また、胸水は胸膜に炎症が起こるために生じるのですが、胸膜炎が起こると呼吸したときに胸の痛みが現れることが多いです。まれではありますが、強い炎症のために発熱する方もいます。
検査・診断
アスベストにさらされた経験を確認
良性石綿胸水の診断では、アスベストにさらされた経験を確認します。たとえば、過去に建築現場などで仕事をしていた経験があれば、診断の参考になります。
他の原因の可能性を調べる
胸水は、アスベスト以外のさまざまな原因でたまります。胸水がたまる主な原因には、次のようなものがあります。
診断では、胸水の性質を調べる検査によって、他の原因の可能性を調べます。また、悪性腫瘍を早期に発見するために、胸腔鏡(先端に小型のカメラを装着した内視鏡)による検査が行われることもあります。この検査では、胸腔鏡で採取した組織から悪性腫瘍の可能性を調べます。
治療
基本は経過観察
良性石綿胸水では、基本的に経過観察が行われます。良性石綿胸水の多くは自然に胸水が消滅するため、治療を必要としないケースもあるからです。

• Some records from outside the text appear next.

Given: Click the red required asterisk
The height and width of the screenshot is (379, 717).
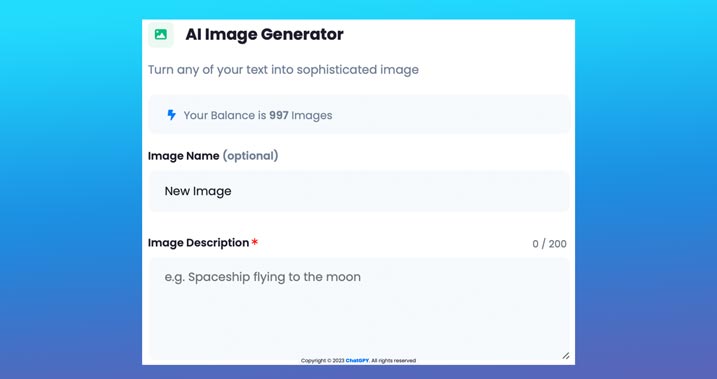Looking at the screenshot, I should tap(255, 242).
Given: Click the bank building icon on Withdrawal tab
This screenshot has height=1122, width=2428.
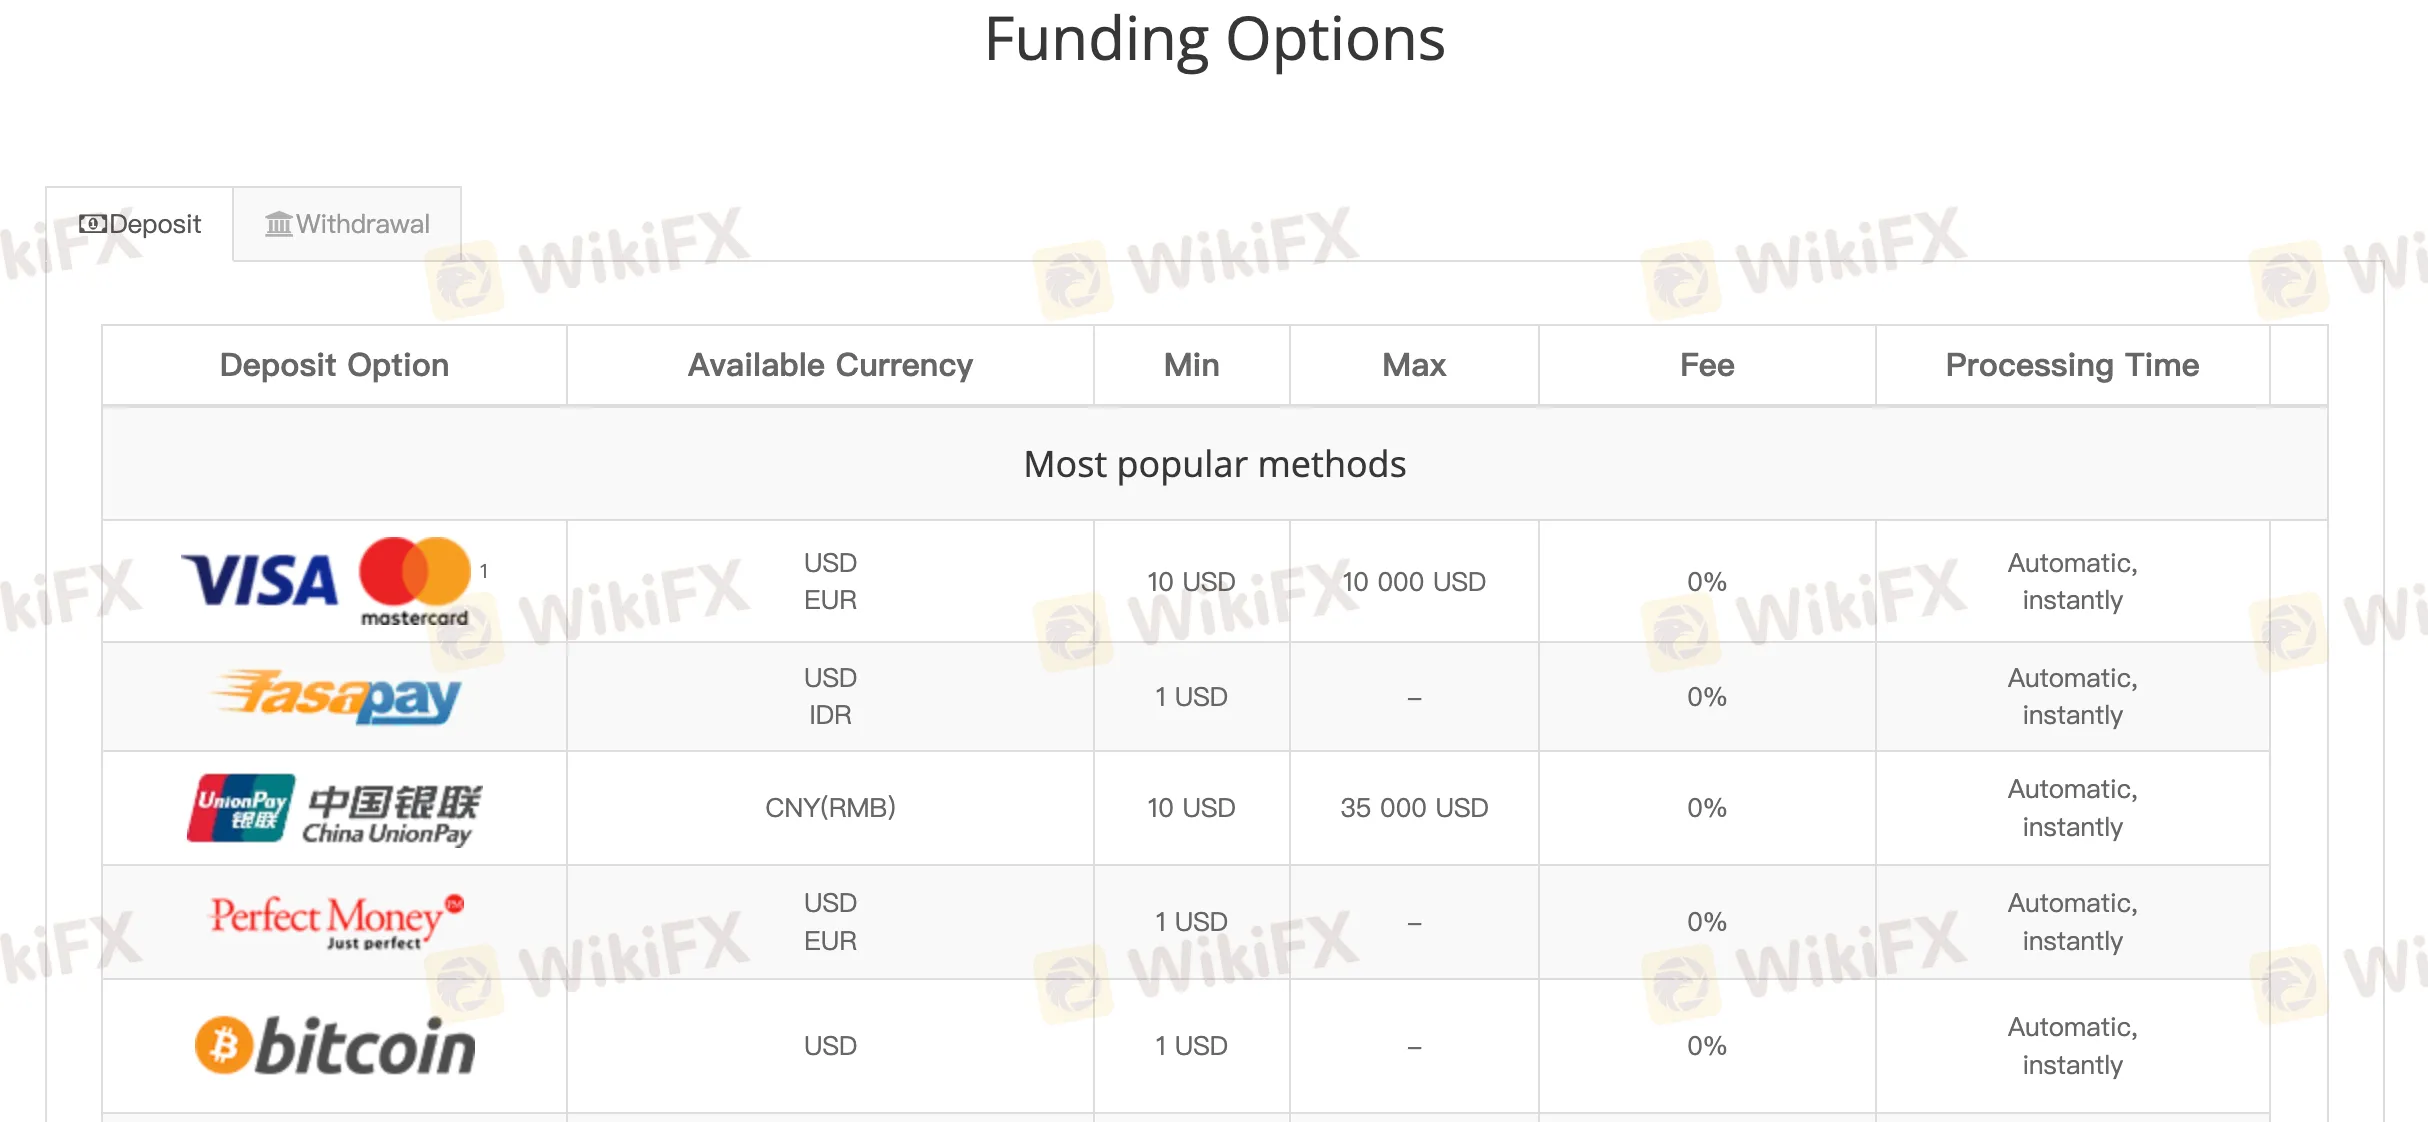Looking at the screenshot, I should [x=278, y=224].
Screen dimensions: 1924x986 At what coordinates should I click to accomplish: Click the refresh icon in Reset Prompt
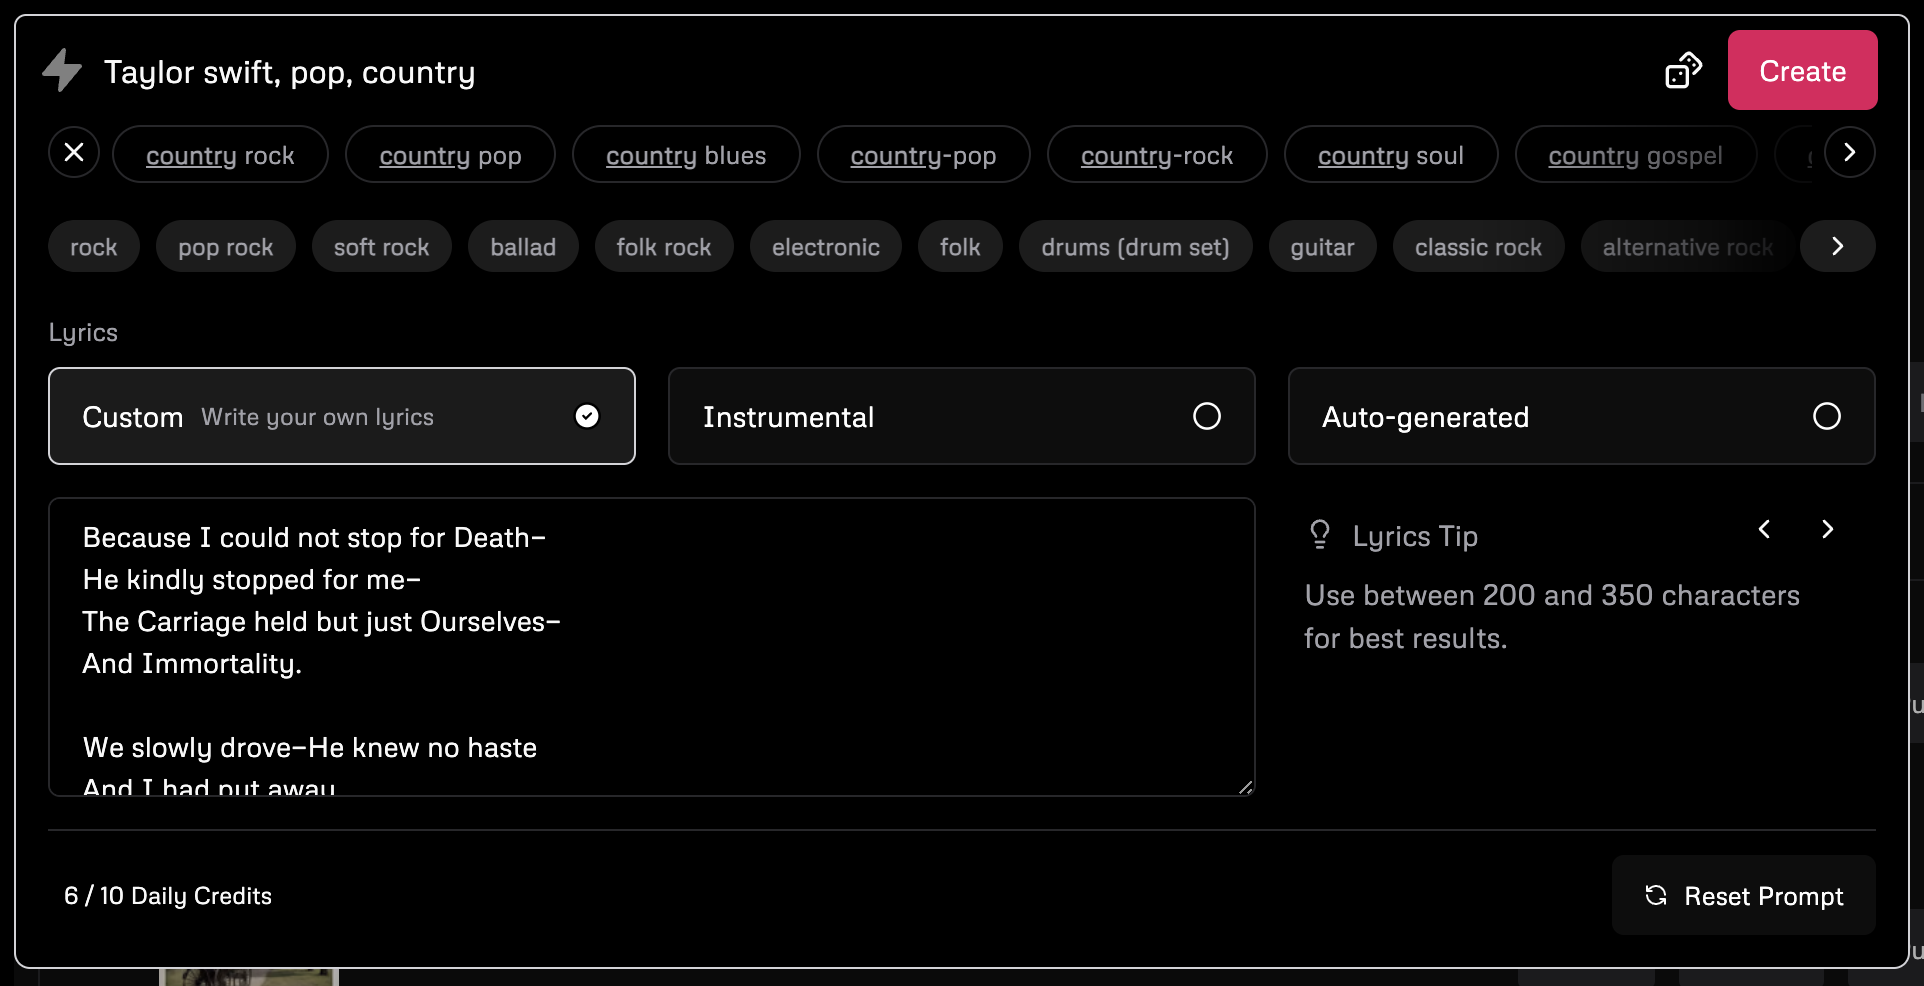(1656, 895)
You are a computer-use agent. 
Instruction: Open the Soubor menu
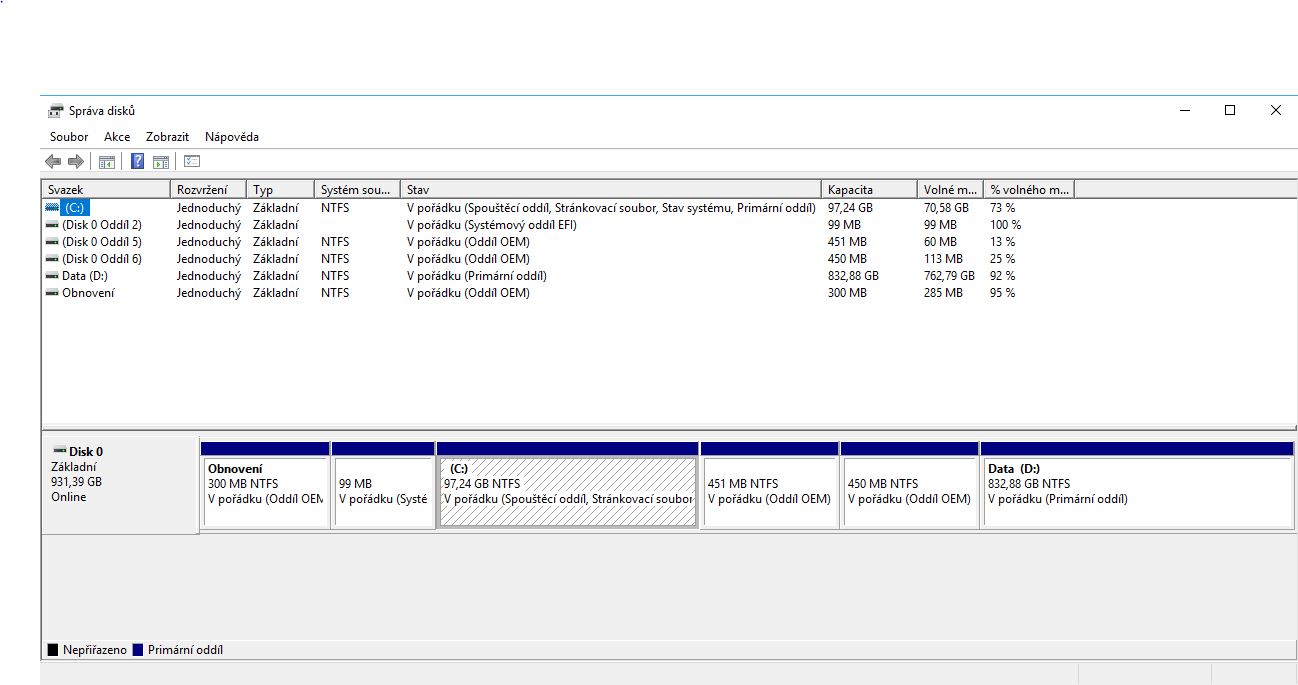69,137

また、胸水が消滅した後も、発症から1年程度は悪性腫瘍の可能性を確認するため、経過観察を続けることが多いです。
たまった胸水を抜く治療
自然に胸水が消滅しない場合には、胸水を抜く治療が行われることがあります。
胸水を抜く治療では、注射針によって胸水を抜きとります。胸水を抜いたぶんだけ肺が広がり、呼吸しやすくなる効果が期待できます。